Text provided:
-- Opening Marker --

LAST summer a young British father was thrown out of a taxi in Budapest for spilling his takeaway. Disorientated, Sam Clancy stepped into a busy road on the banks of the Danube. The 24-year-old was hit by two cars and killed. A friend he had shared the taxi with only noticed he was missing a day later.

Mr Clancy, another friend told an English coroner court weeks later, had been “nine out of ten drunk”. He had been drinking lager, Sambuca and Jager Bomb.

This was a tragic, stupid accident. So concluded the coroner. “Young lads are going to drink on a stag do and ultimately this is a very tragic case,” said Michael Salt. “But one word of caution I would like to issue is that people should be more aware of excessive alcohol consumption during stag and hen weekends.”

He summed up: “I don’t want to be a party pooper but being more aware of your intake could prevent such horrific tragedies.”

Some of Europe’s biggest cities have long warned of just how bad stag dos are for them. But wild weekends are turning out to be even worse for the stags themselves.

Men are drinking so much – in unfamiliar circumstances – that they are making themselves very vulnerable. Repeated warnings from authorities overseas about the reckless conduct of British stags have gone unheeded.

A week ago Liam Colgan from Inverness, vanished in Hamburg. The 29-year-old was on a stag trip with his brother, who is was supposed to be getting married in two weeks.

-- Closing Marker --

Tasks and exercises:
• A. Answer these questions about the stag-weekend article, marking each answer with its number:
(i) In which city was Sam Clancy thrown out of a taxi?
(ii) What had Sam Clancy been drinking?
(iii) In which city did Liam Colgan vanish?
• B. Echo, word for word, the part of the stag-weekend article that opens with the words containing "Mr Clancy, another" and closes with "the stags themselves.".

Supplied information:

-- Opening Marker --

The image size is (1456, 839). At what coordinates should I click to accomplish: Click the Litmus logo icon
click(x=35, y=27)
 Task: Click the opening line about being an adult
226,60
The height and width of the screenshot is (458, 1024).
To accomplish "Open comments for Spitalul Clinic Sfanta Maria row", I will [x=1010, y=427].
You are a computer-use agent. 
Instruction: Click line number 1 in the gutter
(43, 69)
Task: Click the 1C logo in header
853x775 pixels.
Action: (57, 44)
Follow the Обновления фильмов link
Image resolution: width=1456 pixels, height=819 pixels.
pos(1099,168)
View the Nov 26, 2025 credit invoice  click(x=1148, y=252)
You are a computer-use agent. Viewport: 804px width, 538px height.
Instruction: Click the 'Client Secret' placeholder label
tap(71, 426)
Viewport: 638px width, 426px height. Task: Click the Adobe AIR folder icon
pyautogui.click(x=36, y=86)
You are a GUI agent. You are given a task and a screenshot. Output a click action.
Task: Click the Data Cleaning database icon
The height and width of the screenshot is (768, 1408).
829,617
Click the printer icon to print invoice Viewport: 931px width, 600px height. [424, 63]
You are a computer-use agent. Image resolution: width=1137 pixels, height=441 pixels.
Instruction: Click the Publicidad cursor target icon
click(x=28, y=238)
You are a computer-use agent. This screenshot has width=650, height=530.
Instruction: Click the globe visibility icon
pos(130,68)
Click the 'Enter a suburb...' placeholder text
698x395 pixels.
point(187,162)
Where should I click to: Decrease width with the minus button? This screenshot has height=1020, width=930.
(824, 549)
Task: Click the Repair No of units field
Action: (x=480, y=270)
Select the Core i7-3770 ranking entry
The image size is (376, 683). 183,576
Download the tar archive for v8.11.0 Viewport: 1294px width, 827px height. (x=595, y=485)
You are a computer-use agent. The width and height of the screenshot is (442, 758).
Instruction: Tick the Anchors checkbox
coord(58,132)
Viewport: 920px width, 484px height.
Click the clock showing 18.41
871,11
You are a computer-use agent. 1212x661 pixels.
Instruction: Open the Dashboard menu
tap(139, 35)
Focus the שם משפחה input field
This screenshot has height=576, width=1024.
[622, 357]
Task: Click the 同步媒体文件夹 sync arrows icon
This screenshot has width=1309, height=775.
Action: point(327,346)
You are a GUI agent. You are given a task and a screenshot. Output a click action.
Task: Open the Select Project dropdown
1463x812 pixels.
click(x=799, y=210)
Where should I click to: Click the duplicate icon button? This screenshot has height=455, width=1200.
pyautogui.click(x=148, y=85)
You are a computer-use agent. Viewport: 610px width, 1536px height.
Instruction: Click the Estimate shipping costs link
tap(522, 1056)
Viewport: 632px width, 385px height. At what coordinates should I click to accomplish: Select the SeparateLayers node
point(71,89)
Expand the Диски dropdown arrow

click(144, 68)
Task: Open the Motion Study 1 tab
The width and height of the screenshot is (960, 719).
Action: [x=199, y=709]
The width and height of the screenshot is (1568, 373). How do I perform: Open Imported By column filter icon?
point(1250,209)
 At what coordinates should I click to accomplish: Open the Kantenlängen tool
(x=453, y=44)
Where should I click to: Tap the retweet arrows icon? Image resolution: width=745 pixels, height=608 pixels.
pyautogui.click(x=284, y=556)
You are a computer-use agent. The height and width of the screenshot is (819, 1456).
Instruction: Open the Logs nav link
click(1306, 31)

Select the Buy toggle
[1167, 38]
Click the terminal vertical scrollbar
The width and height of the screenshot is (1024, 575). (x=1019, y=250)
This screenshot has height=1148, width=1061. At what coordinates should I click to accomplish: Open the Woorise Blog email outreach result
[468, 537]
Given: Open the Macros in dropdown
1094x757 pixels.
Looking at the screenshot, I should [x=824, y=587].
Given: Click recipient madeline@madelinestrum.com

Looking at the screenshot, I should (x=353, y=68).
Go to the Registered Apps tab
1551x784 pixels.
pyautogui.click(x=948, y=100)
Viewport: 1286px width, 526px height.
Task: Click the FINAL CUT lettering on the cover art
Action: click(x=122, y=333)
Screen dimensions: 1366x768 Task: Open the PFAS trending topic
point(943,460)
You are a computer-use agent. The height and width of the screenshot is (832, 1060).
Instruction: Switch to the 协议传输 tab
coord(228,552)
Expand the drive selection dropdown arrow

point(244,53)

-- Closing Marker --

Exercise results:
• A.
(i) Budapest
(ii) Lager, Sambuca and Jager Bomb
(iii) Hamburg

• B.
Mr Clancy, another friend told an English coroner court weeks later, had been “nine out of ten drunk”. He had been drinking lager, Sambuca and Jager Bomb.

This was a tragic, stupid accident. So concluded the coroner. “Young lads are going to drink on a stag do and ultimately this is a very tragic case,” said Michael Salt. “But one word of caution I would like to issue is that people should be more aware of excessive alcohol consumption during stag and hen weekends.”

He summed up: “I don’t want to be a party pooper but being more aware of your intake could prevent such horrific tragedies.”

Some of Europe’s biggest cities have long warned of just how bad stag dos are for them. But wild weekends are turning out to be even worse for the stags themselves.